When my friend asked me this, I paused. I had never considered it before.

I’ve never been particularly feminine, nor particularly masculine. I grew up climbing trees, playing in dirt, playing pretend (never house), catching bugs, exploring, and drawing and writing things. My favorite color for a long time was pink. I’m not super good at putting on nail polish, but I’ll do it anyway if it’s black. I’ve preferred my hair short since I was nine years old. I only recently started wearing makeup—mostly just black eyeliner. Honestly, I wish I could draw other things on my face and not have people question my life choices. I don’t shave my legs very often, mostly because it doesn’t serve a functional enough purpose for me to regularly invest that time. Though I will complain about the cultural paradigm that makes this decision something for women to be self-conscious about. (Because it’s dumb. People shouldn’t care.)

I’ve always identified as female, but with regards to gender expression, I find I’m rather neutral. So when my friend posed the question, I really began to wonder—am I agender? Would I rather be androgynous?

I feel I’m in the right body anatomically. Since I was a kid, I’ve periodically asked myself whether I’d choose to be male or female if I had the choice. And the answer has always been female. These days the answer to that question remains the same.

Overall, I’m satisfied with my genetic allotment. But its role in procreation is not nearly as important to me as being human. With a mind and a personality. And I can’t stand when I’m categorized, objectified, or stereotyped because of the anatomical and physiological result of two X chromosomes instead of one.

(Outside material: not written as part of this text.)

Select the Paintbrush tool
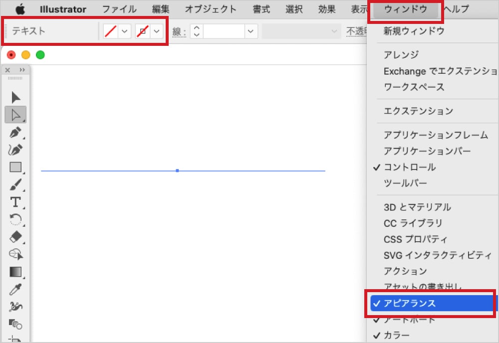Screen dimensions: 499x343 pyautogui.click(x=15, y=184)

My physical container keeps me tethered to this earth and it serves me well, but I don’t want to be labeled and pushed into a mold because of it. Some people are good at fitting into the traditional gender binary. Some people are comfortable in it, and love identifying as either a man or a woman with the traits typically assigned to males and females. There’s nothing wrong with this.

But I do sometimes wonder what it feels like to fit.

I’ve always just wanted the features of my biological sex to stay out of my way. I’ll deal with menstruation for good measure, because I really don’t know what the future holds. At any rate, I just want to be able to navigate through life as who I am, doing what I do and not because I’m male or female. But because I’m a human being. Female, sure, but human.

For now, my gender expression is big sweaters, deep thought, converse, and fiction. Whether that’s female or not, I don’t know. Gender identity means different things for different people. In my case, gender and biological identity line up in my mind, so I comfortably identify as female. But I’m aware that our culture has compartmentalized and constructed restrictive tropes of what male and female gender expression is supposed to look like.

Gender is a fluid spectrum, the lines of which depend on sociological constructs. Same as the question of what is “normal.”

But we’re all human. That should be a key point of reference—but, sadly, it is something we assign and segregate away in many more issues than just gender identity.

The way things are going, I hope we’re coming to a place where we can stop categorizing each other and differentiate between preference and necessity, and that we can identify and learn to embrace who we are, whatever that looks like.

Because given our wild, creative, boundary-defying Creator, I’m pretty sure that would be more amazing than we could ever understand.